> _PASSAGE_:
== Segment start ==

Historical and Geographic Museum of Campina Grande is a Brazilian museum, and is located in the Floriano Peixoto Avenue, in Campina Grande, Paraíba.

The heap of the museum is dedicated to the historical, social and cultural development of the city. It possesses photographs, articles, maps, furniture, weapons, vehicles, jewels, dolls and organized tools to relate the history of the city.

== History ==
The building that now houses the Historical and Geographical Museum of Campina Grande began in 1812 and opened in 1814, in Largo da Matriz (currently Avenida Floriano Peixoto). At first, the building was built as the first jail of Campina Grande, 24 years after it became a vila, the Vila Nova da Rainha. For 60 years, the ground floor served as a jail and the first floor functioned as the "Casa da Câmara" (currently Municipal Council ).

In 1824 Vila Nova da Rainha participated in the Confederation of the Equator, helping with the "accommodation" of prisoners brought from Ceará. Frei Caneca, a participant in the revolution, was trapped in the prison building, where the Historical and Geographical Museum now stands.

On January 13, 1896, the Telegraph Station initially called "Telephone Station" was inaugurated. The phrase "Telegrapho Nacional" is still stamped on the top of the building.

In January 1983 the building began to house the historical museum.

== Collection ==
The museum's collection is dedicated to the historical, social and cultural development of Campina Grande. It has photos, articles, maps, furniture, weapons, vehicles, jewels, dolls and tools organized to tell the story of the city.

== Segment end ==

According to the passage on the Campina Grande museum, why does the museum's collection hold photographs, maps, furniture, weapons, vehicles, jewels, dolls, and tools? Answer in one to three sentences.

> _DATA FOR REVIEW_:
== Segment start ==

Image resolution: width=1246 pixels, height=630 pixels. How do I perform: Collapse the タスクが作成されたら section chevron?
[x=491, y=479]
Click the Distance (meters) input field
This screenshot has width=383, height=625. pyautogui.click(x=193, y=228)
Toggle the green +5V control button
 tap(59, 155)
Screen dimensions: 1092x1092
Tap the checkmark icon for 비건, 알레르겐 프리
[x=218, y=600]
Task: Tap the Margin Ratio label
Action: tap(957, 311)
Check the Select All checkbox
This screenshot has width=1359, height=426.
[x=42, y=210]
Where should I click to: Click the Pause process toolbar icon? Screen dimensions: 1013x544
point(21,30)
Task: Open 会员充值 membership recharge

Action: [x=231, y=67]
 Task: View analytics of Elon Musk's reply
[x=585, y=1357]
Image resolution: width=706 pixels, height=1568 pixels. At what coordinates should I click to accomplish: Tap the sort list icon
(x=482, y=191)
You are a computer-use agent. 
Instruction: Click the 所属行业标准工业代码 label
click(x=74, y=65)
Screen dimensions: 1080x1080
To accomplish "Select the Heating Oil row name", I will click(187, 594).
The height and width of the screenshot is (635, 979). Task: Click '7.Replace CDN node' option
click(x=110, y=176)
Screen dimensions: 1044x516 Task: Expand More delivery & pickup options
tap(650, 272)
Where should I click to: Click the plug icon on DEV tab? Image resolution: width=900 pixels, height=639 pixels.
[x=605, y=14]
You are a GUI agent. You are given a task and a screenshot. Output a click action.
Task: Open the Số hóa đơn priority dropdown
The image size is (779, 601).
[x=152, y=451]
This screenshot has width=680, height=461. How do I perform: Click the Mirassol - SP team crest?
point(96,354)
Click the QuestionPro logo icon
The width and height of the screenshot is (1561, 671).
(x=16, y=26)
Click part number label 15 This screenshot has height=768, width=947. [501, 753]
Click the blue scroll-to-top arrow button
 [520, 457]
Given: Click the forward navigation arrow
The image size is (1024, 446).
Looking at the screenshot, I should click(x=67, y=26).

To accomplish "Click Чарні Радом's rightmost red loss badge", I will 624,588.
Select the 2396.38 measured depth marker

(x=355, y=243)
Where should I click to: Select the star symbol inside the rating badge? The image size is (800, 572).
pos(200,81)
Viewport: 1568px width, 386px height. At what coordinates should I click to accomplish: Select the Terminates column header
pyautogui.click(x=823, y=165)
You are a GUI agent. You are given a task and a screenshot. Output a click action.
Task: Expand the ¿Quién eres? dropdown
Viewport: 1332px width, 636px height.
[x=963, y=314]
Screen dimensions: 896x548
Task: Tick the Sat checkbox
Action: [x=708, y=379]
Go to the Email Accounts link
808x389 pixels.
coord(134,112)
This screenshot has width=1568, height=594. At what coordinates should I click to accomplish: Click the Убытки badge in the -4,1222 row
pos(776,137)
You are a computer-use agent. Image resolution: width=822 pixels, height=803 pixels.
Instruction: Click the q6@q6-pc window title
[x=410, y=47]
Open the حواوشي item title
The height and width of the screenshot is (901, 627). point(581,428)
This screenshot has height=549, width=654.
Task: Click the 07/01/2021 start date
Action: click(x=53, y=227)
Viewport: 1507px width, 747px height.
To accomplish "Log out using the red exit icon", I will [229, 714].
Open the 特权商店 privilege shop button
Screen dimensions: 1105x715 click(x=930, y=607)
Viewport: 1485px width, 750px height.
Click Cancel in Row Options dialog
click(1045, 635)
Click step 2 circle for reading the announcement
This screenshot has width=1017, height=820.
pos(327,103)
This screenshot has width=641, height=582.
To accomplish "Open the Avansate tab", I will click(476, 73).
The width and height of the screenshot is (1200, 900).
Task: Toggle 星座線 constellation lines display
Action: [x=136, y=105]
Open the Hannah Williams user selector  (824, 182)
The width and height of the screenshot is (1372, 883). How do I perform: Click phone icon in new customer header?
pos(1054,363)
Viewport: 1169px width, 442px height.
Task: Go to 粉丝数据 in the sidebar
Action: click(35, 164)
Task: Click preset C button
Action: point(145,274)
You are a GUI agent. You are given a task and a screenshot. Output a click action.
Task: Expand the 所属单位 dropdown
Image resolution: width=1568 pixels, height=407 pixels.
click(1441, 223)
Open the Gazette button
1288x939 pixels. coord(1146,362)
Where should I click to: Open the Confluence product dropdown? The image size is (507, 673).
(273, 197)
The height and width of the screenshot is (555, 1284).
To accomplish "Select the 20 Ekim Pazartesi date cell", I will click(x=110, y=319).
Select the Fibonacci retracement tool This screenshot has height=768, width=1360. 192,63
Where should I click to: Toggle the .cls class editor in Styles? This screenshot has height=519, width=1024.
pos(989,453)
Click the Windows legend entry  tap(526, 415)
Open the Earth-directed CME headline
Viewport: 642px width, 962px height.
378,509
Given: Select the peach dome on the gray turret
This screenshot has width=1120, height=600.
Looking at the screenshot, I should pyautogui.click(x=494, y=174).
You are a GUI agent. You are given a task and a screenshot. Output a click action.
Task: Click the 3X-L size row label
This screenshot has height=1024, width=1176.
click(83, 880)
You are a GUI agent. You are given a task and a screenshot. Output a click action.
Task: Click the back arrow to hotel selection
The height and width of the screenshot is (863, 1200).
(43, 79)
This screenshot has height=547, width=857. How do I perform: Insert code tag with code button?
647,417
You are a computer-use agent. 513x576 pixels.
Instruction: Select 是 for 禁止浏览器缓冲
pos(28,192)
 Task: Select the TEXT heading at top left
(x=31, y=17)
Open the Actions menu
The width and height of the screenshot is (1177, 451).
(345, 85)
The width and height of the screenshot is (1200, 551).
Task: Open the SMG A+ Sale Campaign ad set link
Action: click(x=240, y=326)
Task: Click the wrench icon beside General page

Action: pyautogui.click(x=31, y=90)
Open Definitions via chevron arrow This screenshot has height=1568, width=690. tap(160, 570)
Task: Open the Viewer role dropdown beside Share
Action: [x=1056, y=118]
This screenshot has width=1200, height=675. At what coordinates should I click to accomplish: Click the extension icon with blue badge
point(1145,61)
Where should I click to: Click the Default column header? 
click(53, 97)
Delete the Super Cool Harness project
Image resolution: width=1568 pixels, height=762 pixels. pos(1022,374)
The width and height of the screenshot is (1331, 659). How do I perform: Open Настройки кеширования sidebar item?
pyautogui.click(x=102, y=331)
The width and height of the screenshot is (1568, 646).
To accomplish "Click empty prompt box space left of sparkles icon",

== Segment end ==

> _TASK SOLUTION_:
The collection is dedicated to the historical, social, and cultural development of Campina Grande. Its objects are organized to tell the story of the city.